Florida Tech Junior Wins NSF-funded Program Poster Award
MELBOURNE, FLA.—Ryan McLay, a Florida Institute of Technology junior majoring in chemical engineering, won first place in the Research Poster Competition of the Research Experience for Undergraduates (REU) Program held at the University of South Carolina, recently. The national program is sponsored by the National Science Foundation.
McLay’s biofuel research project involved implementing advanced quantum-chemical computational methods to investigate the effects of water, butanol, acetonitrile and octane solvents on the selectivity and activity of Palladium catalysts for the hydrodeoxygenation of organic esters.
Understanding these effects allows researchers to optimize biomass to lipid conversion techniques by efficiently removing highly corrosive oxygen from the produced bio-oil.

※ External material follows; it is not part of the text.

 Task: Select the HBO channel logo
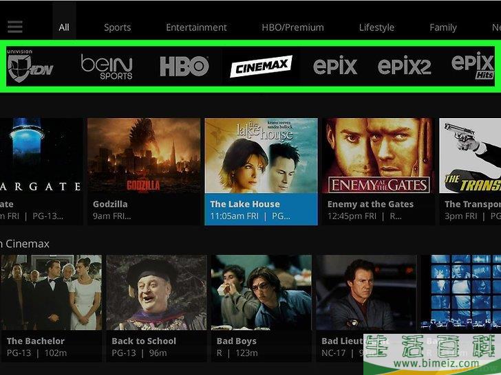point(184,67)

Since he was a sophomore, McLay also has been working as a research assistant to Associate Professor Joel Olson in the Florida Tech Department of Chemistry. Their project investigates a potential pharmaceutical compound called tryptanthrin. The work involves using scanning tunneling microscopy to evaluate the density of the electron states of the various analogs of the compound, with the hope of optimizing them for different pharmacological applications.
Born in Washington State, McLay has resided all over the United States as well as abroad. He has lived in West Melbourne for the past six years, graduated from Bayside High School and dual-enrolled at Brevard Community College during high school.